Polling published by the Australian yesterday has underscored an historic crisis of the official two-party system, of Labor and the Liberal-National Coalition, that has been in place and politically-led the capitalist order for the past 80 years or more.

As with all polling, the data undoubtedly has its limitations. It is, however, a quarterly analysis collating and cross-referencing the results of four Newspolls conducted between January 12 and March 26, meaning that the figures have some longer term significance than a one-off poll.

One Nation Senator Pauline Hanson in 2018 [AP Photo/Rod McGuirk]

The data shows a continuing plunge in support for the Liberal-National Coalition, which has been in a meltdown particularly since its disastrous loss in the May, 2025 federal election. But it also reveals growing disaffection with Labor, whose primary vote was already nearing record lows at that election of just 34 percent. And the data confirms the rise of the far-right One Nation, which is capitalising on widespread social discontent.

The latter of the polls encompass the period since the US launched its utterly criminal war on Iran, which has been fully supported by the Labor government. As a consequence of the war, fuel prices have surged to record levels, with some analyses indicating that families are spending up to $60 more on petrol per week.

Given the timing of the polls, the full impact thus far of the petrol price surge may not have been entirely reflected in them, and further increases are likely which will only deepen the anger. The immediate crisis builds on years’ of a cost-of-living surge inflicted by governments, above all led by Labor, on the working class. Wage rises have scarcely kept pace with the understated official inflation rate, which, having increased earlier this year, is tipped to reach over 5 or 6 percent by the end of 2026.

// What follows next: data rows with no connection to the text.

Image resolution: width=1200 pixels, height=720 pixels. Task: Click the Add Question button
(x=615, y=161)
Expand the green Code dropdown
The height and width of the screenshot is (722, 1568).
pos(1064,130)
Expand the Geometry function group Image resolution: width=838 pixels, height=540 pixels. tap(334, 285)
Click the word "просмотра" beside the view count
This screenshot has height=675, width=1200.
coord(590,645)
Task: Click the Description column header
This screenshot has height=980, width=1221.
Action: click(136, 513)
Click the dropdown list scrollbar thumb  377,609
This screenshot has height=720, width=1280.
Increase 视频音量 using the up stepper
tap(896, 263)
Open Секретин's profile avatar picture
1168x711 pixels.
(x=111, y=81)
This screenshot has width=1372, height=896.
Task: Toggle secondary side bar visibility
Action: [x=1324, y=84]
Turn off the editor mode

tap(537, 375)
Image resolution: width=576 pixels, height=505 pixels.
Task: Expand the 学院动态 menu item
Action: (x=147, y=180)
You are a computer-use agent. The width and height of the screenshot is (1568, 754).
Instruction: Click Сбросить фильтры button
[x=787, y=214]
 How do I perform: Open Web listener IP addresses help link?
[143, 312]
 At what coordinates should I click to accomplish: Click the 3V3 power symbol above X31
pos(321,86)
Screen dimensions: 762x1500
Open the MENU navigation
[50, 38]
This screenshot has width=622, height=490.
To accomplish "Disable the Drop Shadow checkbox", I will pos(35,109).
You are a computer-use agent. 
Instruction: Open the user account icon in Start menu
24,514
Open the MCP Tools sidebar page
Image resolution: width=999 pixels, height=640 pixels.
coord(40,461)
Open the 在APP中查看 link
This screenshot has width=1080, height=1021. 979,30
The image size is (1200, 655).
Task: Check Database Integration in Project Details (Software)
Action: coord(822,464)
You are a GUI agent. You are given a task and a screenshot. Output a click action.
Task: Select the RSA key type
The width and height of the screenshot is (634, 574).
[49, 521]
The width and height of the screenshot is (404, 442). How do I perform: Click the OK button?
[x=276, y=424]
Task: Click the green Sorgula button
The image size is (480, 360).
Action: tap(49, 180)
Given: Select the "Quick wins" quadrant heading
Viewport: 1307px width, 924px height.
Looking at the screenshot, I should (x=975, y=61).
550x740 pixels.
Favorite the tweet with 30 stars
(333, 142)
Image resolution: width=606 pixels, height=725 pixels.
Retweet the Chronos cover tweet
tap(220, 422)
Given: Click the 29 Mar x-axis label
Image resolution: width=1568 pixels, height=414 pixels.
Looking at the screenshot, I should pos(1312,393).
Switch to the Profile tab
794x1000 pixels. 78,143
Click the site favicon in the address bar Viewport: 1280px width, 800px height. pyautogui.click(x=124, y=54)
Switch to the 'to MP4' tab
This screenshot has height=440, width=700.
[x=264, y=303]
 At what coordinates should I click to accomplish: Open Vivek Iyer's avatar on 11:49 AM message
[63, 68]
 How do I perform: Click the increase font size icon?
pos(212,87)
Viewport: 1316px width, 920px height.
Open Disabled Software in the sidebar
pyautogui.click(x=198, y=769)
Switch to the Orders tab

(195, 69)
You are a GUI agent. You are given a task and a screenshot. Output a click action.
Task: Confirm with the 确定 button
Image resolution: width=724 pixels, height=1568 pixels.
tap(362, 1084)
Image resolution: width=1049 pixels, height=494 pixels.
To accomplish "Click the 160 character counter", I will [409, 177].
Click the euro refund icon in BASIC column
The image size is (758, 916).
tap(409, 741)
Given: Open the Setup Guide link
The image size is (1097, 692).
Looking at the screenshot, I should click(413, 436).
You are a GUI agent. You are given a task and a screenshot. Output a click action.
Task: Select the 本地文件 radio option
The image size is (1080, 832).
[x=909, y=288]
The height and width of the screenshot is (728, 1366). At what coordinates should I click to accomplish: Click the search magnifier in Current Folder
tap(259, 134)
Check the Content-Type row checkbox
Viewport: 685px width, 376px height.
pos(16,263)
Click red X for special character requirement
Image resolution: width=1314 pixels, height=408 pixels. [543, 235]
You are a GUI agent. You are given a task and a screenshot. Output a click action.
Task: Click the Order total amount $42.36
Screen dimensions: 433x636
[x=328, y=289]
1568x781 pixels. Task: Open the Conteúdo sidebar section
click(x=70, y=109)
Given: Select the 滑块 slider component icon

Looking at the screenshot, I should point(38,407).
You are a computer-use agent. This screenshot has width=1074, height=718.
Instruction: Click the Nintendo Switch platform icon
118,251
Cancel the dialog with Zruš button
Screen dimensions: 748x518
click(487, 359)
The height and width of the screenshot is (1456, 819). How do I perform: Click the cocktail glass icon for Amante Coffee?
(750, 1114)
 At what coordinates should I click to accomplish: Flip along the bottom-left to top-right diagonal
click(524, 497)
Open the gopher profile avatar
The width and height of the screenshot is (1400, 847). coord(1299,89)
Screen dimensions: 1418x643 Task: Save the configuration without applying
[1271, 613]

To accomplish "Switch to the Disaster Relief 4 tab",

The situation is producing intense social anger, most strikingly revealed in the poll in the decline in Labor’s support.

The consolidated polling has One Nation, at 30 percent of the primary vote, leading both Labor (27 percent) and the Liberal National Party (23) percent in the north-eastern state of Queensland.

That is the only state in which One Nation is ahead of both Labor and the Coalition parties. But even still, it is potentially unprecedented in modern polling for a “third” party to be ahead of the two parties of government in any state poll. Other “minor” parties that have at times capitalised on discontent with the two-party set-up, such as the now-defunct Democrats, the Greens and One Nation in its first, 1990s iteration, have never come close to such a polling result.

Labor’s support fell sharply in the three-month period covered by the polling in other states too. In New South Wales, the country’s most populous state, it declined from 37 percent to 31 percent, and in Victoria, the second-largest by population, from 35 to 32 percent. In both those areas, Labor is also in office at the state level, where it is implementing austerity measures, such as real wage cuts for public sector workers, job reductions and pro-developer housing policies amid an affordability crisis, including the destruction of public housing.

But the polls showed a sharp hostility to Prime Minister Anthony Albanese, who is doubtless identified most directly with the refusal of the federal government to take any substantial action to address the cost-of-living crisis.

Albanese, at the same time, has increased annual military spending to record levels of close to $60 billion, has supported Israel’s assault in Gaza and the war on Iran, and has presided over a major assault on democratic rights principally targeting a mass movement against the genocide.

The Australian reported that “Dissatisfaction with Mr Albanese’s performance as prime minister has spiked across all age groups, genders, states, education backgrounds, wage classes, homeowners and renters.”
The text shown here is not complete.